Answer
The system of equations has a unique solution and the solution is $\left[ \left. \left( x,y \right) \right|\left( \frac{29}{22},-\frac{5}{11} \right) \right]$.
Work Step by Step
Let us consider system of equations:
$\begin{align}
& 2x-3y=4 \\
& 4x+5y=3 \\
\end{align}$
So, for the equations ${{a}_{1}}x+{{b}_{1}}y={{c}_{1}}$ and ${{a}_{2}}x+{{b}_{2}}y={{c}_{2}}$.
If $\frac{{{a}_{1}}}{{{a}_{2}}}\ne \frac{{{b}_{1}}}{{{b}_{2}}}$, then the system of equations has a unique solution.
Here, ${{a}_{1}}=2,\text{ }{{a}_{2}}=4,\text{ }{{b}_{1}}=-3,\text{ and }{{b}_{2}}=5$.
Therefore,
$\begin{align}
& \frac{2}{4}\ne \frac{-3}{5} \\
& \frac{1}{2}\ne -\frac{3}{5}
\end{align}$
Therefore, the system of equations has a unique solution.

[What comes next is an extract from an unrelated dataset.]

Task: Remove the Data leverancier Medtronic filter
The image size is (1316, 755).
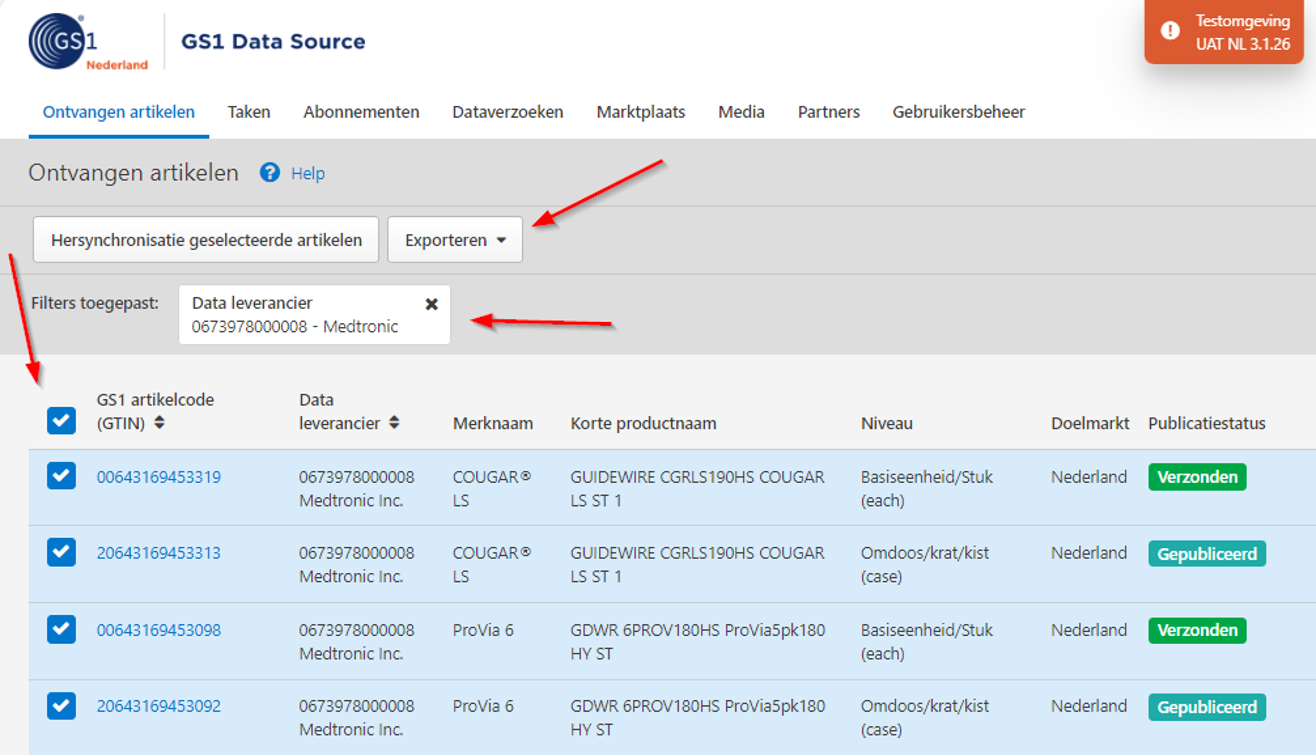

Multiply the first equation $2x-3y=4$ by -2 to obtain the coefficient of x equal to -4, so that the variable x is eliminated.
$-4x+6y=-8$
And add equations $2x=3y+4\text{ and }4x=3-5y$ to obtain:
$\begin{align}
& 4x+5y-4x+6y=3-8 \\
& 11y=-5 \\
& y=-\frac{5}{11}
\end{align}$
Put the value $y=-\frac{5}{11}$ y in the equation $y=-\frac{5}{11}$ to obtain:
$\begin{align}
& 4x-\frac{25}{11}=3 \\
& 4x=3+\frac{25}{11} \\
& 4x=\frac{58}{11} \\
& x=\frac{29}{22}
\end{align}$